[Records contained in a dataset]
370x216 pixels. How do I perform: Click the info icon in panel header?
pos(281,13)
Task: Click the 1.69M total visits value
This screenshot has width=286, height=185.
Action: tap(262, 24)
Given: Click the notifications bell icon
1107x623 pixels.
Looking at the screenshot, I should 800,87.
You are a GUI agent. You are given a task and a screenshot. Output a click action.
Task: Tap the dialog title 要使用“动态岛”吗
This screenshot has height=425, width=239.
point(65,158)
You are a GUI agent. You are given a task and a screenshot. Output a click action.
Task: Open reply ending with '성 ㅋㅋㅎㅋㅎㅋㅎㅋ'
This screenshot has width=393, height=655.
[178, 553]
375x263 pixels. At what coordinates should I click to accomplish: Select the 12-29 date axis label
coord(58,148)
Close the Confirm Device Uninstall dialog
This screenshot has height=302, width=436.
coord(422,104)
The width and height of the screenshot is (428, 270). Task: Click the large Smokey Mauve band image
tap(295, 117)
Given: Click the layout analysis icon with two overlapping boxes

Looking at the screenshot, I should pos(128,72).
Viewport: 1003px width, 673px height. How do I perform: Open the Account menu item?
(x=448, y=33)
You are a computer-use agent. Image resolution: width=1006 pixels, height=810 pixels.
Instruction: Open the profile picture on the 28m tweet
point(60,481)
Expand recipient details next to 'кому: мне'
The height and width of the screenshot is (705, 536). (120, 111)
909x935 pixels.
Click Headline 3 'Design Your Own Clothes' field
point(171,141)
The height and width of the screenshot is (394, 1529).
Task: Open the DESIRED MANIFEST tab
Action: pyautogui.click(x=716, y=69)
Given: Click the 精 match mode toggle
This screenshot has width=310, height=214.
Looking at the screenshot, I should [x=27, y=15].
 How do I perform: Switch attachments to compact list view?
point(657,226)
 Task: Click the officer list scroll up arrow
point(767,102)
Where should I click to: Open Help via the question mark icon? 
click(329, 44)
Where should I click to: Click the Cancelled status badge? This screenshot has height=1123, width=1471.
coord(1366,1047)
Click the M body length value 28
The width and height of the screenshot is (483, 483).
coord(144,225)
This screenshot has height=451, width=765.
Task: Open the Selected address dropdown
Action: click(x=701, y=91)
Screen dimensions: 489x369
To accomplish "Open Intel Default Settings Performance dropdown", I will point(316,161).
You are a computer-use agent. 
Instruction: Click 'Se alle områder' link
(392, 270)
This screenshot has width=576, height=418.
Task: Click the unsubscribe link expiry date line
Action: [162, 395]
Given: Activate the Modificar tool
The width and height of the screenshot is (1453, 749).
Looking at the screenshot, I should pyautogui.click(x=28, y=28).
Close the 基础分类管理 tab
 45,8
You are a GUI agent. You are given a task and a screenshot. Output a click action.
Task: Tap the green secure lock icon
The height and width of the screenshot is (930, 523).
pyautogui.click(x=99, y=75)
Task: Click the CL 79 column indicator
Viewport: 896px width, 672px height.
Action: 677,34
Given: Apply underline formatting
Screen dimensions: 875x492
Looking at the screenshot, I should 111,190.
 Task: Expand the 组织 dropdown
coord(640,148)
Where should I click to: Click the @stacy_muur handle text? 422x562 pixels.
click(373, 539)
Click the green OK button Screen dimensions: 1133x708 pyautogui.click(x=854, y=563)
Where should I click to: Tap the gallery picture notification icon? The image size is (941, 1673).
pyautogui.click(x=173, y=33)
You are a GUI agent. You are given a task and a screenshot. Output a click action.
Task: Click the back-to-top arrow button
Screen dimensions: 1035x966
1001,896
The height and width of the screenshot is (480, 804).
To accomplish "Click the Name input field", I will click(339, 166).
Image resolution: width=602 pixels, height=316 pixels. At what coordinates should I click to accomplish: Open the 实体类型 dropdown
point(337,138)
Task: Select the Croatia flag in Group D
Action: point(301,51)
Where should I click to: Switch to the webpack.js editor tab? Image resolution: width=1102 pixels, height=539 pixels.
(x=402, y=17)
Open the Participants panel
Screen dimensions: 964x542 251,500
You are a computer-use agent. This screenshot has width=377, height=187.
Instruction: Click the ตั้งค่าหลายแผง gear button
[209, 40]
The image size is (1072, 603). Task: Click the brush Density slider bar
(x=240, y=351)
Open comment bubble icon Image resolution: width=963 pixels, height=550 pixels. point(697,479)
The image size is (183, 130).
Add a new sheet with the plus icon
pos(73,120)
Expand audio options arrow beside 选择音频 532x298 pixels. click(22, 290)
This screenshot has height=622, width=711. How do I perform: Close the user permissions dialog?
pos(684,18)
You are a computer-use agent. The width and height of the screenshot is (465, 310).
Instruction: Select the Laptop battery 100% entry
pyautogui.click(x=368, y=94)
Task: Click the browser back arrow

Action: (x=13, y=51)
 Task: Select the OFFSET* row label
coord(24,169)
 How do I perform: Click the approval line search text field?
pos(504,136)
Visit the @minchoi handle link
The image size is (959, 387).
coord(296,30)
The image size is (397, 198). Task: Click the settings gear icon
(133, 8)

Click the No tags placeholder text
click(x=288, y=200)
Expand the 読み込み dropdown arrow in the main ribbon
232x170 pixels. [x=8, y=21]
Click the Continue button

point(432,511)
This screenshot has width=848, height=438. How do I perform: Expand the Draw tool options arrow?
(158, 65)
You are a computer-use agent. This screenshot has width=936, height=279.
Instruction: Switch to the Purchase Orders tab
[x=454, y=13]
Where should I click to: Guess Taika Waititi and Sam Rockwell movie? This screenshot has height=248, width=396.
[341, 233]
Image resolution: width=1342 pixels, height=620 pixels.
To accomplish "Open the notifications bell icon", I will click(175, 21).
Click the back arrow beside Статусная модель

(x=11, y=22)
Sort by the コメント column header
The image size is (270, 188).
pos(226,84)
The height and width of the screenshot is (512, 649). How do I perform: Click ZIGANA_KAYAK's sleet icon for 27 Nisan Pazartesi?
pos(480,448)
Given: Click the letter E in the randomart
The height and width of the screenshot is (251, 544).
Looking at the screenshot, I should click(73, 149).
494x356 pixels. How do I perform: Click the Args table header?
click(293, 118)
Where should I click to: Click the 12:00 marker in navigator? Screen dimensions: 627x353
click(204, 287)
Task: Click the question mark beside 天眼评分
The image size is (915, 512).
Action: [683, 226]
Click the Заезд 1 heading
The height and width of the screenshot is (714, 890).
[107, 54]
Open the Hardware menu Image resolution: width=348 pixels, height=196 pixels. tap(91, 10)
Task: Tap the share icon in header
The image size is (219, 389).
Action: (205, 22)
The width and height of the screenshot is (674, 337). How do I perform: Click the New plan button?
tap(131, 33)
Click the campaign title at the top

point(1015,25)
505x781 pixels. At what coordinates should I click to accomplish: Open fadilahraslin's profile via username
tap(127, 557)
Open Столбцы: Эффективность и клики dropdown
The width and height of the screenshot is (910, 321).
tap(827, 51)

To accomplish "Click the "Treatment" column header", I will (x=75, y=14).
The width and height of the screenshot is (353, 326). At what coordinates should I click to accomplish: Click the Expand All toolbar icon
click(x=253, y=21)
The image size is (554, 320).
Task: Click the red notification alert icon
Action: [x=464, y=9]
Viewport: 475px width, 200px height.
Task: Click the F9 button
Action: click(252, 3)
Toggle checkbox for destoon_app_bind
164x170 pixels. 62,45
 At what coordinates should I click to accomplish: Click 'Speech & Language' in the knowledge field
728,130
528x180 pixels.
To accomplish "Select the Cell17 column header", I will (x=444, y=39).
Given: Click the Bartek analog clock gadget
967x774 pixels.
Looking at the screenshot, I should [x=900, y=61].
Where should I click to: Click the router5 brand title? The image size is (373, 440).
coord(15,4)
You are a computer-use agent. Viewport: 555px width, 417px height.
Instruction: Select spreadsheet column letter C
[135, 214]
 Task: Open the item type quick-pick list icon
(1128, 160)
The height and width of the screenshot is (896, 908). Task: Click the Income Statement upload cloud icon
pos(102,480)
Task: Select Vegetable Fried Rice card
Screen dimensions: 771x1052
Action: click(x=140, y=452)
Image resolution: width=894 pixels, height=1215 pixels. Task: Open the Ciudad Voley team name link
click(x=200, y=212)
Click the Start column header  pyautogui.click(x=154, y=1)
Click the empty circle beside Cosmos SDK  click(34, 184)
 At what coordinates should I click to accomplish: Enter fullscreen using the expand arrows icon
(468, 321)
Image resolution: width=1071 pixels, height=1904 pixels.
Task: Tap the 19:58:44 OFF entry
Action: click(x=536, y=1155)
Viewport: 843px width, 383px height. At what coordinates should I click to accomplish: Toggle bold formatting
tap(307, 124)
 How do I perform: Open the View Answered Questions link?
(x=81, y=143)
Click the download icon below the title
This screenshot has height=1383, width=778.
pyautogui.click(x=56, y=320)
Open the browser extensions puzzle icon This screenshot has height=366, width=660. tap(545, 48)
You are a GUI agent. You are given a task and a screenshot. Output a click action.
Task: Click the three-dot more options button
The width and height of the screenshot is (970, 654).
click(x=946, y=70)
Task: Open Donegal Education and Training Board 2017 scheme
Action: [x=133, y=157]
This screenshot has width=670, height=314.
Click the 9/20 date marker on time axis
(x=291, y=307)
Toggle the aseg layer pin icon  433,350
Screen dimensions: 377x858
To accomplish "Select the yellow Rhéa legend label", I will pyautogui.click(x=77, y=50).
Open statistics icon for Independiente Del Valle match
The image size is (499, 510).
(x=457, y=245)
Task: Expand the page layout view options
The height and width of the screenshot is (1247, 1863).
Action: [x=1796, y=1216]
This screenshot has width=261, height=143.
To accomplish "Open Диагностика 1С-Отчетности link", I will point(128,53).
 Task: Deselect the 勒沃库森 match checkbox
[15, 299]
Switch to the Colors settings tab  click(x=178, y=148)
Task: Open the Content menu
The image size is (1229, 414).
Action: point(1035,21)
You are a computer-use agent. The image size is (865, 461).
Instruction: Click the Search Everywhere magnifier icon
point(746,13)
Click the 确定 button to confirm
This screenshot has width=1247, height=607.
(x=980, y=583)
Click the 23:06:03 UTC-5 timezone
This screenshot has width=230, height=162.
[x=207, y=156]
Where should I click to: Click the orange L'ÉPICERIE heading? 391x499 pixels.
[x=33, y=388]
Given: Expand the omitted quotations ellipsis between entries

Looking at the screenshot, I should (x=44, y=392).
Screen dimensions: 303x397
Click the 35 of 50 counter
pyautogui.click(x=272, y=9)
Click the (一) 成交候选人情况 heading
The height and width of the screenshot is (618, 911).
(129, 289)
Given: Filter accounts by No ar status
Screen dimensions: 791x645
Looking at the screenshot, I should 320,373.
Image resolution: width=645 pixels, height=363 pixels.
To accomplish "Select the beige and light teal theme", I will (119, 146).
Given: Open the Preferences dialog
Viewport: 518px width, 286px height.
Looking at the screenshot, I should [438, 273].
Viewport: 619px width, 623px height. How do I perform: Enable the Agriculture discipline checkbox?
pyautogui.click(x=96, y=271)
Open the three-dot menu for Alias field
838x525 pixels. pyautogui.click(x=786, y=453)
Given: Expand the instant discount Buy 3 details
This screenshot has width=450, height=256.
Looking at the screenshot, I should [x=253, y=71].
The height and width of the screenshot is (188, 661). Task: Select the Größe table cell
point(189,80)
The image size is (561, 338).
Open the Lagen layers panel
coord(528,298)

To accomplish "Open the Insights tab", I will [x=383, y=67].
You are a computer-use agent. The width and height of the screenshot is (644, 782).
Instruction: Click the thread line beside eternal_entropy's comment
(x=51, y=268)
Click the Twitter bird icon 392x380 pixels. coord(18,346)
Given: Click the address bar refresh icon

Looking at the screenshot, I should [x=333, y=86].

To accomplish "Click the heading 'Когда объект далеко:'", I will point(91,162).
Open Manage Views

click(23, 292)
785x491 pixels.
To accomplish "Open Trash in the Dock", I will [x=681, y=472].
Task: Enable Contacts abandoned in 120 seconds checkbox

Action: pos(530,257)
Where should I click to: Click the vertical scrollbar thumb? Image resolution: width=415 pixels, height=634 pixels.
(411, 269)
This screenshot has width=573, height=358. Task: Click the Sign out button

▸ **REQUIRED ACTION**:
Please copy the lines in the records above between the one holding "Open the browser" and the one holding "Image resolution: width=645", inclusive, exactly and with no other line.

▸ **RESULT**:
Open the browser extensions puzzle icon This screenshot has height=366, width=660. tap(545, 48)
You are a GUI agent. You are given a task and a screenshot. Output a click action.
Task: Click the three-dot more options button
The width and height of the screenshot is (970, 654).
click(x=946, y=70)
Task: Open Donegal Education and Training Board 2017 scheme
Action: [x=133, y=157]
This screenshot has width=670, height=314.
Click the 9/20 date marker on time axis
(x=291, y=307)
Toggle the aseg layer pin icon  433,350
Screen dimensions: 377x858
To accomplish "Select the yellow Rhéa legend label", I will pyautogui.click(x=77, y=50).
Open statistics icon for Independiente Del Valle match
The image size is (499, 510).
(x=457, y=245)
Task: Expand the page layout view options
The height and width of the screenshot is (1247, 1863).
Action: [x=1796, y=1216]
This screenshot has width=261, height=143.
To accomplish "Open Диагностика 1С-Отчетности link", I will point(128,53).
 Task: Deselect the 勒沃库森 match checkbox
[15, 299]
Switch to the Colors settings tab  click(x=178, y=148)
Task: Open the Content menu
The image size is (1229, 414).
Action: point(1035,21)
You are a computer-use agent. The image size is (865, 461).
Instruction: Click the Search Everywhere magnifier icon
point(746,13)
Click the 确定 button to confirm
This screenshot has width=1247, height=607.
(x=980, y=583)
Click the 23:06:03 UTC-5 timezone
This screenshot has width=230, height=162.
[x=207, y=156]
Where should I click to: Click the orange L'ÉPICERIE heading? 391x499 pixels.
[x=33, y=388]
Given: Expand the omitted quotations ellipsis between entries

Looking at the screenshot, I should (x=44, y=392).
Screen dimensions: 303x397
Click the 35 of 50 counter
pyautogui.click(x=272, y=9)
Click the (一) 成交候选人情况 heading
The height and width of the screenshot is (618, 911).
(129, 289)
Given: Filter accounts by No ar status
Screen dimensions: 791x645
Looking at the screenshot, I should 320,373.
Image resolution: width=645 pixels, height=363 pixels.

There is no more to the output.